Thomas Ludden1, Lindsay Shade2, Jeremy Thomas2, Brisa Urquieta de Hernandez2, Sveta Mohanan2, Mark W Russo2, Michael Leonard2, Philippe J Zamor2, Charity G Patterson2, Hazel Tapp2
Author information
1From Department of Family Medicine, Atrium Health, Charlotte, NC (TL, LS, JT, SM, HT); Department of Hepatology, Atrium Health, Charlotte, NC (MWR, PJZ); Department of Infectious Diseases, Atrium Health, Charlotte, NC (ML); Community Health, Atrium Health, Charlotte, NC (BUH); School of Health and Rehabilitation Sciences, University of Pittsburgh, Pittsburgh, PA (CGP). Tom.Ludden@atriumhealth.org.

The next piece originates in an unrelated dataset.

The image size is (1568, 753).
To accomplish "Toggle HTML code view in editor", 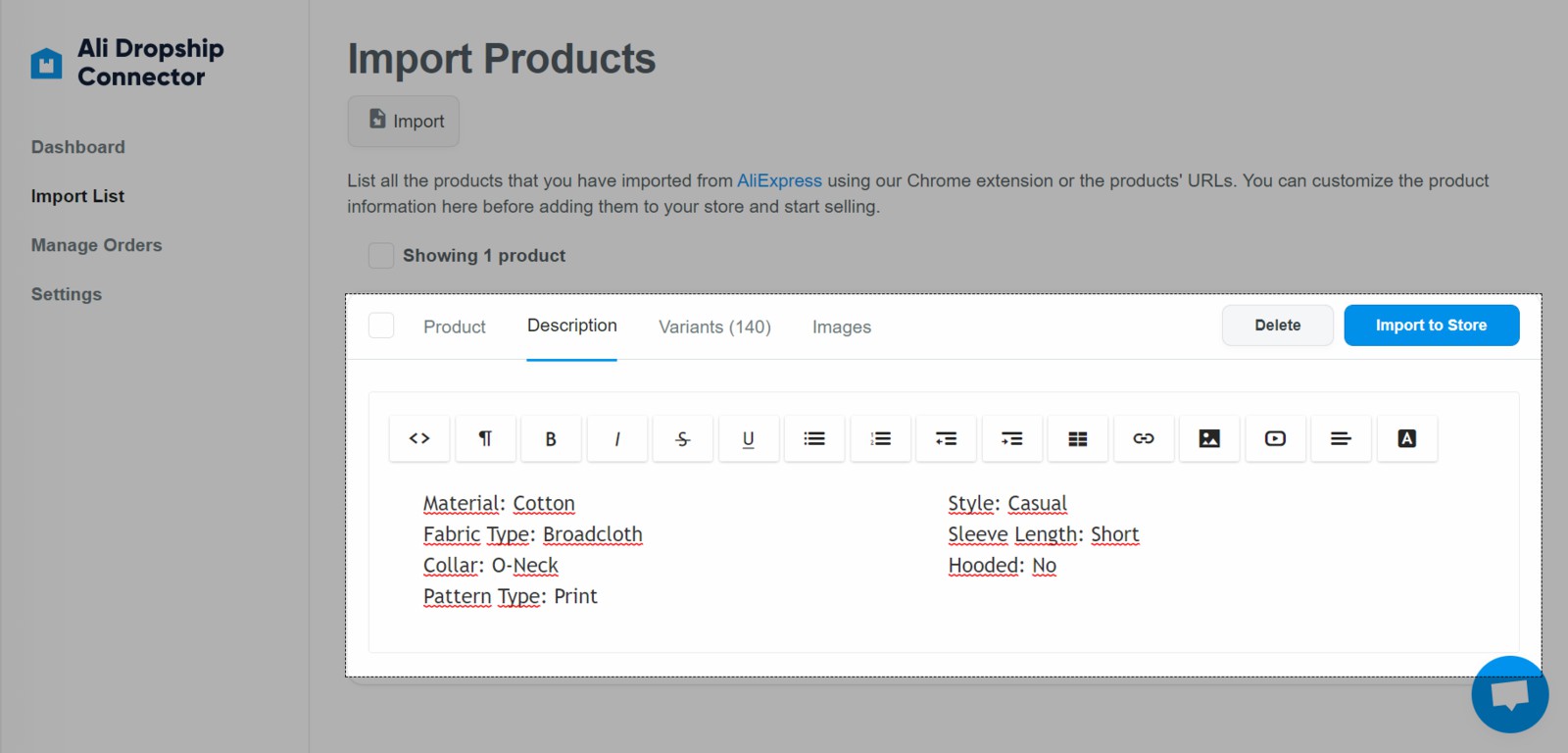I will [x=419, y=438].
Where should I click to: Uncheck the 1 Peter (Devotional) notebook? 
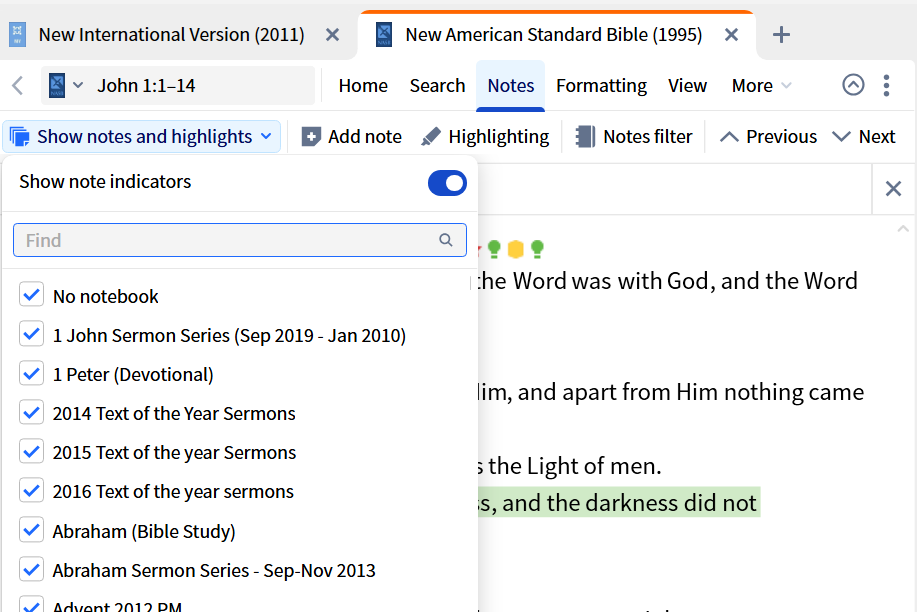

2From Department of Family Medicine, Atrium Health, Charlotte, NC (TL, LS, JT, SM, HT); Department of Hepatology, Atrium Health, Charlotte, NC (MWR, PJZ); Department of Infectious Diseases, Atrium Health, Charlotte, NC (ML); Community Health, Atrium Health, Charlotte, NC (BUH); School of Health and Rehabilitation Sciences, University of Pittsburgh, Pittsburgh, PA (CGP).
Abstract
Background: Increased screening efforts and the development of effective antiviral treatments have led to marked improvement in hepatitis C (HCV) patient outcomes. However, many people in the United States are still believed to have undiagnosed HCV. Geospatial modeling using variables representing at-risk populations in need of screening for HCV and social determinants of health (SDOH) provide opportunities to identify populations at risk of HCV.
Methods: A literature review was conducted to identify variables associated with patients at risk for HCV infection. Two sets of variables were collected: HCV Transmission Risk and SDOH Level of Need. The variables were combined into indices for each group and then mapped at the census tract level (n = 233). Multiple linear regression analysis and the Pearson correlation coefficient were used to validate the models.
Results: A total of 4 HCV Transmission Risk variables and 12 SDOH Level of Need variables were identified. Between the 2 indexes, 21 high-risk census tracts were identified that scored at least 2 standard deviations above the mean. The regression analysis showed a significant relationship with HCV infection rate and prevalence of drug use (B = 0.78, P < .001). A significant relationship also existed with the HCV infection rate for households with no/limited English use (B = -0.24, P = .001), no car use (B = 0.036, P < .001), living below the poverty line (B = 0.014, P = .009), and median household income (B = -0.00, P = .009).
Conclusions: Geospatial models identified high-priority census tracts that can be used to map high-risk HCV populations that may otherwise be unrecognized. This will allow future targeted screening and linkage-to-care interventions for patients at high risk of HCV.